◆ **Set exercise**
Please pick up the news report on the covert U.S. operation against Saddam and his sons and carry it forward from its final sentence.

◆ **Excerpted passage**

A supersecret U.S. intelligence operation, working in Baghdad weeks before the war, provided the crucial targeting data for the attack on Saddam and his sons, launched in an effort to pre-empt a full-scale war, these sources said, speaking on condition of anonymity.
President Bush had been scheduled to announce the official start of the war on 1 p.m. EST Friday, March 21, U.S. officials told UPI, but instead announced it at 10:15 p.m. Wednesday, March 19 -- 6:15 a.m. March 20 Baghdad time.
It now appears that Delta and the Special Forces units had help from three Iraqi agents recruited by the CIA some time after June 2000, when the first
CIA paramilitary teams secretly entered Baghdad to do reconnaissance and recruitment.
Sources told UPI Iraqi counterintelligence killed the three, shooting two and cutting out the tongue of a third, who bled to death.
The March 20 operation involved the 31 Special Operations team with 300 men, who moved into the country to join Delta forces and other
clandestine CIA paramilitaries, these sources said.

◆ **Information shown**
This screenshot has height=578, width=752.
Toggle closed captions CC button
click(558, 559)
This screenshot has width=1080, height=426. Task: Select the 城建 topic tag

◆ **Final result**
One long-time former CIA operative said it was the Delta men, already in country, who made the breakthrough for the U.S. attack by infiltrating a key Baghdad telecommunications center and tapping a fiber optic telephone line the size of a human hair.
By logging a flurry of activity and triangulating the intercepts, the U.S. clandestine team was able to locate Saddam and top leaders at Dora Farm, a
well-known Iraqi command and control complex and a legitimate war target, U.S. officials said.
It's now clear that Iraqi dissidents, recruited by the agency, played a key part in the operation by providing "priceless" information, relating to the
phone system and details of Dora Farm, according to one former senior CIA official.
After CIA director George Tenet conveyed the information to the White House, the administration quickly launched strikes by F-17s fighters and
ship-launched cruise missiles which wounded Saddam and is also believed to have killed his son Qusay, 37, who was being groomed as Saddam's successor, according to half a dozen former and serving U.S. officials. The strike hit at 5:36 a.m. Baghdad time March 20, after Bush's ultimatum to Saddam to leave Iraq or face war had expired.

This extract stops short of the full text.